Thomas Schmidt, the region's commissioner of transportation and environmental services, says he hopes people will give the bike lanes a chance.

The region has heard the complaints about traffic congestion, the cost of the project and emergency access, he said. They've also received positive feedback from people happy to have bike lanes on Coronation Boulevard, which may have seemed inhospitable to cyclists before.

"People have commented that they would never have ridden on this road before and now they're able to," he said.

Schmidt said it's too early to determine how many people are using the lanes although the region is using technology to keep tabs on cyclist numbers to be able to assess the pilot at the end.

"I think it's also a little bit unfair to judge these right away. These just were put in place a few weeks ago. It takes a while for people to even be aware that they're there to figure out how to use them in their routine," he said. 

Schmidt also said it's a temporary project that is going to provide the region with a lot of information.

"It already has provided us with data.
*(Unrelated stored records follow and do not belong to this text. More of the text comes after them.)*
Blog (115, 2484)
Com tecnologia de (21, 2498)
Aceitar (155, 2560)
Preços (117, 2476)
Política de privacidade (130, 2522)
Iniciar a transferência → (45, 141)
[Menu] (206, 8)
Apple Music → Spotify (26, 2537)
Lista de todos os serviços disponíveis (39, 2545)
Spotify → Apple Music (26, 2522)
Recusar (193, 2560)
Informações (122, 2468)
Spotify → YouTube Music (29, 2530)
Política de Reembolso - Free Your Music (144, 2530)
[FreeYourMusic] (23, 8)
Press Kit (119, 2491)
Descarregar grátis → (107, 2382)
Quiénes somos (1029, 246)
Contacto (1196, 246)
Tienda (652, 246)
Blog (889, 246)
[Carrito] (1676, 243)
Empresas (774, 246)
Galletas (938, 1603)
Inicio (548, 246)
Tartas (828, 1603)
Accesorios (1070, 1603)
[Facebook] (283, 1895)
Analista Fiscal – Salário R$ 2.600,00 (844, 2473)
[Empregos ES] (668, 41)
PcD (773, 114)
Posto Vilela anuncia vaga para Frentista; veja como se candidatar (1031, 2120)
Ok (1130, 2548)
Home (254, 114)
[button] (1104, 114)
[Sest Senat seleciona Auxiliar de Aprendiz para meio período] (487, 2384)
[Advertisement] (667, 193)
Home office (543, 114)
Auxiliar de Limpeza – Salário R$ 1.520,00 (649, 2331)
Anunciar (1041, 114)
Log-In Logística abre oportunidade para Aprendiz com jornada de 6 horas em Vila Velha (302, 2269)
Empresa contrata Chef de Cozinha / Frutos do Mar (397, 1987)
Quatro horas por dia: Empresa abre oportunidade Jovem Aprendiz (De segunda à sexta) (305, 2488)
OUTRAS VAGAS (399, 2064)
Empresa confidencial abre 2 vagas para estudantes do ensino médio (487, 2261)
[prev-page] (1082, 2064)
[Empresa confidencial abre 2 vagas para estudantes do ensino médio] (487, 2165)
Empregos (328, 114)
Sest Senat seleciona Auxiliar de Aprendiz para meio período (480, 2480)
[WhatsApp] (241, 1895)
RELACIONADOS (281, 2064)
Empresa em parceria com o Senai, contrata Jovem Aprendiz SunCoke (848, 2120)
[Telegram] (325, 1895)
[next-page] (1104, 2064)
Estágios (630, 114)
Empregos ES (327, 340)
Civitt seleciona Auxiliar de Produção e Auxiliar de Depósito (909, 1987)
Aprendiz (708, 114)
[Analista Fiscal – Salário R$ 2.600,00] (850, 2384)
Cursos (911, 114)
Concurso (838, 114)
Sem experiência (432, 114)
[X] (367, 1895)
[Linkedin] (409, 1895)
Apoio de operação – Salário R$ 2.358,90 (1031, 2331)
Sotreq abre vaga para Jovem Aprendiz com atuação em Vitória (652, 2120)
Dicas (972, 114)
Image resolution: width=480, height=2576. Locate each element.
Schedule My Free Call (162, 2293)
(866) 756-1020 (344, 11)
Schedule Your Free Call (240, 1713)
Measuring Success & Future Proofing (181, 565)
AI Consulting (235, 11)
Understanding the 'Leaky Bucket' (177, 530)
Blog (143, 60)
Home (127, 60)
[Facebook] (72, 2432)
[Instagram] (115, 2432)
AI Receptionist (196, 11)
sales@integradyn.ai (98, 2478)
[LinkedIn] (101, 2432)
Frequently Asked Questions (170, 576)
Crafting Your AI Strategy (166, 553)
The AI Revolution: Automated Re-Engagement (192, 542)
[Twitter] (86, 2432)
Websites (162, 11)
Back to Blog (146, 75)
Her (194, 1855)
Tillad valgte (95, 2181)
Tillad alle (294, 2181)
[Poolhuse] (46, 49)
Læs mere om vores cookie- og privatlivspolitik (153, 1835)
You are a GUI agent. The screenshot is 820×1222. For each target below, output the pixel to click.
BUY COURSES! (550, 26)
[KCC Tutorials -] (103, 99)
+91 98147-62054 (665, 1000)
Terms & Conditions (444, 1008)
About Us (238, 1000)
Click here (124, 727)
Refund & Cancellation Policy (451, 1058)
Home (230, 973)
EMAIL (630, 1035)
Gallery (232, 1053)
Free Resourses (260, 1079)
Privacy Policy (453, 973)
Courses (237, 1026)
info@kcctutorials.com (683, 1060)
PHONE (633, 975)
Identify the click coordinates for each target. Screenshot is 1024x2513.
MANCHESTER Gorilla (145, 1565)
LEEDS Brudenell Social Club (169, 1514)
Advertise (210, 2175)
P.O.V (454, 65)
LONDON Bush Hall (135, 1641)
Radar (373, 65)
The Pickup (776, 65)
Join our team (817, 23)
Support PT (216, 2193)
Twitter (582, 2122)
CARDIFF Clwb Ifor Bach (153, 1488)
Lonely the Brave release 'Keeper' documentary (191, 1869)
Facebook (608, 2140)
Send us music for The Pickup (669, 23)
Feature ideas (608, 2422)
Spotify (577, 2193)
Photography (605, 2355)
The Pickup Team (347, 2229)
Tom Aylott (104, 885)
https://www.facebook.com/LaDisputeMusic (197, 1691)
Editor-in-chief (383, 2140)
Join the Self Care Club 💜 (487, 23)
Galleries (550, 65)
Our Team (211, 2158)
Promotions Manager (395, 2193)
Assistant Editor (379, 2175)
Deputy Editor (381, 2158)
We have made modifications based on comments and things we've seen ourselves," he said.

Region seeks feedback

Schmidt also said people can offer feedback on the bike lanes. If there's something immediate for changes that could be made, he suggested calling the region's call centre or sending a note through the region's website.

For thoughts on the project as a whole, there's a survey on Engage WR under the region's section. The title of the survey is: rapid re-allocation of road space for active transportation to address the COVID-19 pandemic.

The bike lanes are scheduled to remain in place until the end of October.